## Task statement
Turn every line of the entries below into a JSON list of strings, one string per line, leaving out blank lines.

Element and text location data
==*==

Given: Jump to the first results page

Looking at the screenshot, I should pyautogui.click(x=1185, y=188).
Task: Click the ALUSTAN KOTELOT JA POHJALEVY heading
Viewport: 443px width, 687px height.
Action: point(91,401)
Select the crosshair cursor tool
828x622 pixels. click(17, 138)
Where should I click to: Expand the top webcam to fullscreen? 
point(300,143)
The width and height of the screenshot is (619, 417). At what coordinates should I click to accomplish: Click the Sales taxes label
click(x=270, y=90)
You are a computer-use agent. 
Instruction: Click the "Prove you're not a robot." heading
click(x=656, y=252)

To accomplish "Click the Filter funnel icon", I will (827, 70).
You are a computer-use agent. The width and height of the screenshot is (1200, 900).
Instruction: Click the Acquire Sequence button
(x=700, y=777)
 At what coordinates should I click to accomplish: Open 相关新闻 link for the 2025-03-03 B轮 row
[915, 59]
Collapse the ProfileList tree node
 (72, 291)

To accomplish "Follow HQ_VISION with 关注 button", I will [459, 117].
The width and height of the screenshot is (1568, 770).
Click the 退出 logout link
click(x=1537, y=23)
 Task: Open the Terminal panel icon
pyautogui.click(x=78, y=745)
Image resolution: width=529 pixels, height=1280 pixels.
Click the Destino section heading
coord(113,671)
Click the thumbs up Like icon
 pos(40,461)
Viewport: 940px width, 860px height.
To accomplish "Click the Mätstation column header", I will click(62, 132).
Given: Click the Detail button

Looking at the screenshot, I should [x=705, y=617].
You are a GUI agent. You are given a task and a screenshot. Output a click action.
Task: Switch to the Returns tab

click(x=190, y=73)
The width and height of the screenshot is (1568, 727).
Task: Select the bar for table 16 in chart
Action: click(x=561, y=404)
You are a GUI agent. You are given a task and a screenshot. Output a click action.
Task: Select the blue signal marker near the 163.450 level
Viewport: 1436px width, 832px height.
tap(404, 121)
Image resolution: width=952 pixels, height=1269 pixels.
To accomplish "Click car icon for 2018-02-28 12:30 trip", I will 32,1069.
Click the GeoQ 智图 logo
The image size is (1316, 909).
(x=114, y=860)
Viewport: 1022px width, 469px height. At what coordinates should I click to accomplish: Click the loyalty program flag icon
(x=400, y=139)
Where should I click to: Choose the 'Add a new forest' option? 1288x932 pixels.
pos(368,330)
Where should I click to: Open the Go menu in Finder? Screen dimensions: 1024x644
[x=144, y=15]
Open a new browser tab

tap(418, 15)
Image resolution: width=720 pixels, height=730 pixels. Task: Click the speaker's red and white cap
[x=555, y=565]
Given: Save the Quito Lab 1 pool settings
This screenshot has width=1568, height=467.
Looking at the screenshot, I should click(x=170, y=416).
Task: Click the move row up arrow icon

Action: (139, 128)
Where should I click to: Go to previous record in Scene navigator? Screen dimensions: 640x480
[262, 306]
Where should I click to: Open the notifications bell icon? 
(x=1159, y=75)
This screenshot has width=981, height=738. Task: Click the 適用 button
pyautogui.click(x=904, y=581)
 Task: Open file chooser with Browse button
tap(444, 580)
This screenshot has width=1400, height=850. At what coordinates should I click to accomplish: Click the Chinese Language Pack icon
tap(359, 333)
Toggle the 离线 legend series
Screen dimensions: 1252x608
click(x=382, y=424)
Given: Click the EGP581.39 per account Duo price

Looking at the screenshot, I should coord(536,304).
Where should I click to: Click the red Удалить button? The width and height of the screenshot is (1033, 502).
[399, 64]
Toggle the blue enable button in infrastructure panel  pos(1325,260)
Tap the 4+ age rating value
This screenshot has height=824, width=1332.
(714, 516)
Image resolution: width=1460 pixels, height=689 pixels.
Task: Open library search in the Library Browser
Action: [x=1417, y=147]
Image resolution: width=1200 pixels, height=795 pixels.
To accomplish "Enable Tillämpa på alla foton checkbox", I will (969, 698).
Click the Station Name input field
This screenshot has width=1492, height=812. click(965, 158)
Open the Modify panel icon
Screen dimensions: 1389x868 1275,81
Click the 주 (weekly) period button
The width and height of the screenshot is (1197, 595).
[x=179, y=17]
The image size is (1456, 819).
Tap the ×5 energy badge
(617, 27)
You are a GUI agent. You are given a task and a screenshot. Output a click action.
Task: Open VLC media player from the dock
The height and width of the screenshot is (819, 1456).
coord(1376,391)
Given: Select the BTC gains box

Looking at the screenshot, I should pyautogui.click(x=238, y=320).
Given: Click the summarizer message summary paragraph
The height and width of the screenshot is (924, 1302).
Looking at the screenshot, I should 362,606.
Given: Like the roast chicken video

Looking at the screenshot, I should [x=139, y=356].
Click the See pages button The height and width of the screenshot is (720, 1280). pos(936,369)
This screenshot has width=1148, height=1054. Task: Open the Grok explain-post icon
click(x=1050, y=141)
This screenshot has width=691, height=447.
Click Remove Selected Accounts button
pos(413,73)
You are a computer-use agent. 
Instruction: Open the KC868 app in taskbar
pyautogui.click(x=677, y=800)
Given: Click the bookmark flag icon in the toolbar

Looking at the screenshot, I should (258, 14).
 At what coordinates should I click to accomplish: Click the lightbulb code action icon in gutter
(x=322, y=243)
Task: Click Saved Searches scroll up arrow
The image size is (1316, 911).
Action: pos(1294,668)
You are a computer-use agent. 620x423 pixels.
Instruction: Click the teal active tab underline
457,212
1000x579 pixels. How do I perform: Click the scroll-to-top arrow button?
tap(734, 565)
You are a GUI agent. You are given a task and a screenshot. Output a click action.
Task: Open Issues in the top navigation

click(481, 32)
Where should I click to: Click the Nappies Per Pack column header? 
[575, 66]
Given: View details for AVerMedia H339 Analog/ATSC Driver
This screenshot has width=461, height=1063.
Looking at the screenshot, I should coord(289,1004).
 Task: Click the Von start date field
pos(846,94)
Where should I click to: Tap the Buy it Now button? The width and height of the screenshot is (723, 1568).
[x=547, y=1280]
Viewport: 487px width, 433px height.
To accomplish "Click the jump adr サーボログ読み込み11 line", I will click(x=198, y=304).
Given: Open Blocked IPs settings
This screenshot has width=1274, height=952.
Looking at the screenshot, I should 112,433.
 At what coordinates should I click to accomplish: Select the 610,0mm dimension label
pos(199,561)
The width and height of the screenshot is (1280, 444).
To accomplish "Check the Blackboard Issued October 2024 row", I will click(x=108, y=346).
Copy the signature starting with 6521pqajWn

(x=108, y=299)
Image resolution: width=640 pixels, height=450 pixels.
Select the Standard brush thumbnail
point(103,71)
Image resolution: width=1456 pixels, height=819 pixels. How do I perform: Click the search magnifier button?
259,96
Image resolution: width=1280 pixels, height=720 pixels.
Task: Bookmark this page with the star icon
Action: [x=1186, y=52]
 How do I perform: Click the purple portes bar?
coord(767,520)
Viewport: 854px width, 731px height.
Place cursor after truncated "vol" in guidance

==*==

## Reply to the task
[
  "Given: Jump to the first results page",
  "Looking at the screenshot, I should pyautogui.click(x=1185, y=188).",
  "Task: Click the ALUSTAN KOTELOT JA POHJALEVY heading",
  "Viewport: 443px width, 687px height.",
  "Action: point(91,401)",
  "Select the crosshair cursor tool",
  "828x622 pixels. click(17, 138)",
  "Where should I click to: Expand the top webcam to fullscreen? ",
  "point(300,143)",
  "The width and height of the screenshot is (619, 417). At what coordinates should I click to accomplish: Click the Sales taxes label",
  "click(x=270, y=90)",
  "You are a computer-use agent. ",
  "Instruction: Click the \"Prove you're not a robot.\" heading",
  "click(x=656, y=252)",
  "To accomplish \"Click the Filter funnel icon\", I will (827, 70).",
  "You are a computer-use agent. The width and height of the screenshot is (1200, 900).",
  "Instruction: Click the Acquire Sequence button",
  "(x=700, y=777)",
  " At what coordinates should I click to accomplish: Open 相关新闻 link for the 2025-03-03 B轮 row",
  "[915, 59]",
  "Collapse the ProfileList tree node",
  " (72, 291)",
  "To accomplish \"Follow HQ_VISION with 关注 button\", I will [459, 117].",
  "The width and height of the screenshot is (1568, 770).",
  "Click the 退出 logout link",
  "click(x=1537, y=23)",
  " Task: Open the Terminal panel icon",
  "pyautogui.click(x=78, y=745)",
  "Image resolution: width=529 pixels, height=1280 pixels.",
  "Click the Destino section heading",
  "coord(113,671)",
  "Click the thumbs up Like icon",
  " pos(40,461)",
  "Viewport: 940px width, 860px height.",
  "To accomplish \"Click the Mätstation column header\", I will click(62, 132).",
  "Given: Click the Detail button",
  "Looking at the screenshot, I should [x=705, y=617].",
  "You are a GUI agent. You are given a task and a screenshot. Output a click action.",
  "Task: Switch to the Returns tab",
  "click(x=190, y=73)",
  "The width and height of the screenshot is (1568, 727).",
  "Task: Select the bar for table 16 in chart",
  "Action: click(x=561, y=404)",
  "You are a GUI agent. You are given a task and a screenshot. Output a click action.",
  "Task: Select the blue signal marker near the 163.450 level",
  "Viewport: 1436px width, 832px height.",
  "tap(404, 121)",
  "Image resolution: width=952 pixels, height=1269 pixels.",
  "To accomplish \"Click car icon for 2018-02-28 12:30 trip\", I will 32,1069.",
  "Click the GeoQ 智图 logo",
  "The image size is (1316, 909).",
  "(x=114, y=860)",
  "Viewport: 1022px width, 469px height. At what coordinates should I click to accomplish: Click the loyalty program flag icon",
  "(x=400, y=139)",
  "Where should I click to: Choose the 'Add a new forest' option? 1288x932 pixels.",
  "pos(368,330)",
  "Where should I click to: Open the Go menu in Finder? Screen dimensions: 1024x644",
  "[x=144, y=15]",
  "Open a new browser tab",
  "tap(418, 15)",
  "Image resolution: width=720 pixels, height=730 pixels. Task: Click the speaker's red and white cap",
  "[x=555, y=565]",
  "Given: Save the Quito Lab 1 pool settings",
  "This screenshot has width=1568, height=467.",
  "Looking at the screenshot, I should click(x=170, y=416).",
  "Task: Click the move row up arrow icon",
  "Action: (139, 128)",
  "Where should I click to: Go to previous record in Scene navigator? Screen dimensions: 640x480",
  "[262, 306]",
  "Where should I click to: Open the notifications bell icon? ",
  "(x=1159, y=75)",
  "This screenshot has width=981, height=738. Task: Click the 適用 button",
  "pyautogui.click(x=904, y=581)",
  " Task: Open file chooser with Browse button",
  "tap(444, 580)",
  "This screenshot has width=1400, height=850. At what coordinates should I click to accomplish: Click the Chinese Language Pack icon",
  "tap(359, 333)",
  "Toggle the 离线 legend series",
  "Screen dimensions: 1252x608",
  "click(x=382, y=424)",
  "Given: Click the EGP581.39 per account Duo price",
  "Looking at the screenshot, I should coord(536,304).",
  "Where should I click to: Click the red Удалить button? The width and height of the screenshot is (1033, 502).",
  "[399, 64]",
  "Toggle the blue enable button in infrastructure panel  pos(1325,260)",
  "Tap the 4+ age rating value",
  "This screenshot has height=824, width=1332.",
  "(714, 516)",
  "Image resolution: width=1460 pixels, height=689 pixels.",
  "Task: Open library search in the Library Browser",
  "Action: [x=1417, y=147]",
  "Image resolution: width=1200 pixels, height=795 pixels.",
  "To accomplish \"Enable Tillämpa på alla foton checkbox\", I will (969, 698).",
  "Click the Station Name input field",
  "This screenshot has width=1492, height=812. click(965, 158)",
  "Open the Modify panel icon",
  "Screen dimensions: 1389x868 1275,81",
  "Click the 주 (weekly) period button",
  "The width and height of the screenshot is (1197, 595).",
  "[x=179, y=17]",
  "The image size is (1456, 819).",
  "Tap the ×5 energy badge",
  "(617, 27)",
  "You are a GUI agent. You are given a task and a screenshot. Output a click action.",
  "Task: Open VLC media player from the dock",
  "The height and width of the screenshot is (819, 1456).",
  "coord(1376,391)",
  "Given: Select the BTC gains box",
  "Looking at the screenshot, I should pyautogui.click(x=238, y=320).",
  "Given: Click the summarizer message summary paragraph",
  "The height and width of the screenshot is (924, 1302).",
  "Looking at the screenshot, I should 362,606.",
  "Given: Like the roast chicken video",
  "Looking at the screenshot, I should [x=139, y=356].",
  "Click the See pages button The height and width of the screenshot is (720, 1280). pos(936,369)",
  "This screenshot has width=1148, height=1054. Task: Open the Grok explain-post icon",
  "click(x=1050, y=141)",
  "This screenshot has width=691, height=447.",
  "Click Remove Selected Accounts button",
  "pos(413,73)",
  "You are a computer-use agent. ",
  "Instruction: Open the KC868 app in taskbar",
  "pyautogui.click(x=677, y=800)",
  "Given: Click the bookmark flag icon in the toolbar",
  "Looking at the screenshot, I should (258, 14).",
  " At what coordinates should I click to accomplish: Click the lightbulb code action icon in gutter",
  "(x=322, y=243)",
  "Task: Click Saved Searches scroll up arrow",
  "The image size is (1316, 911).",
  "Action: pos(1294,668)",
  "You are a computer-use agent. 620x423 pixels.",
  "Instruction: Click the teal active tab underline",
  "457,212",
  "1000x579 pixels. How do I perform: Click the scroll-to-top arrow button?",
  "tap(734, 565)",
  "You are a GUI agent. You are given a task and a screenshot. Output a click action.",
  "Task: Open Issues in the top navigation",
  "click(481, 32)",
  "Where should I click to: Click the Nappies Per Pack column header? ",
  "[575, 66]",
  "Given: View details for AVerMedia H339 Analog/ATSC Driver",
  "This screenshot has width=461, height=1063.",
  "Looking at the screenshot, I should coord(289,1004).",
  " Task: Click the Von start date field",
  "pos(846,94)",
  "Where should I click to: Tap the Buy it Now button? The width and height of the screenshot is (723, 1568).",
  "[x=547, y=1280]",
  "Viewport: 487px width, 433px height.",
  "To accomplish \"Click the jump adr サーボログ読み込み11 line\", I will click(x=198, y=304).",
  "Given: Open Blocked IPs settings",
  "This screenshot has width=1274, height=952.",
  "Looking at the screenshot, I should 112,433.",
  " At what coordinates should I click to accomplish: Select the 610,0mm dimension label",
  "pos(199,561)",
  "The width and height of the screenshot is (1280, 444).",
  "To accomplish \"Check the Blackboard Issued October 2024 row\", I will click(x=108, y=346).",
  "Copy the signature starting with 6521pqajWn",
  "(x=108, y=299)",
  "Image resolution: width=640 pixels, height=450 pixels.",
  "Select the Standard brush thumbnail",
  "point(103,71)",
  "Image resolution: width=1456 pixels, height=819 pixels. How do I perform: Click the search magnifier button?",
  "259,96",
  "Image resolution: width=1280 pixels, height=720 pixels.",
  "Task: Bookmark this page with the star icon",
  "Action: [x=1186, y=52]",
  " How do I perform: Click the purple portes bar?",
  "coord(767,520)",
  "Viewport: 854px width, 731px height.",
  "Place cursor after truncated \"vol\" in guidance"
]